Data supplied »
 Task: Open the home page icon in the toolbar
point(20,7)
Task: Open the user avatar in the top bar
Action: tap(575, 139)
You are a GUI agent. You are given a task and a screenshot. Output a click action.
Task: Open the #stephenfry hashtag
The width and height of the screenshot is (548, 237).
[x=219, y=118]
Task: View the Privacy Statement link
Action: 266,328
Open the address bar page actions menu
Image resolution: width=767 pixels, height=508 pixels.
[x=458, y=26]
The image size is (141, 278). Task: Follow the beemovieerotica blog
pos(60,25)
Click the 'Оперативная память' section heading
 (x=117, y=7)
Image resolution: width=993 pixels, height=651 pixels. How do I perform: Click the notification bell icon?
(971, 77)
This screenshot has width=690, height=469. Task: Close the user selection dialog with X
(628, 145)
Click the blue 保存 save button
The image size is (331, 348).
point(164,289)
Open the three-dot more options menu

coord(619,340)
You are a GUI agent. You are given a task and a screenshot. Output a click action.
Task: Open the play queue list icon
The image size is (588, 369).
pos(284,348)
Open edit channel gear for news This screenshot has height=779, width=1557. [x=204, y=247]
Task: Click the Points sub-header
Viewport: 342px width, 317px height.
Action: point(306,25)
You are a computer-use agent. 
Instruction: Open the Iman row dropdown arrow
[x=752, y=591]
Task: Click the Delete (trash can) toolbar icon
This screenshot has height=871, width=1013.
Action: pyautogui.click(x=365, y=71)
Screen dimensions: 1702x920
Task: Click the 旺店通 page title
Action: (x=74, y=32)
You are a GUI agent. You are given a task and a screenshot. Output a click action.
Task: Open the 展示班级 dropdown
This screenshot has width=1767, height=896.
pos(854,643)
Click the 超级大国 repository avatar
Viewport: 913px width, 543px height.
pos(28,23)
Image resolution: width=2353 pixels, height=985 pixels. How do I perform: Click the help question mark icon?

Your instructions » Beginning with the first line of the listing above, please write out every line exactly until you reach the line that contains "Task: Open the #stephenfry hashtag", and include that one too.

Answer box »
 Task: Open the home page icon in the toolbar
point(20,7)
Task: Open the user avatar in the top bar
Action: tap(575, 139)
You are a GUI agent. You are given a task and a screenshot. Output a click action.
Task: Open the #stephenfry hashtag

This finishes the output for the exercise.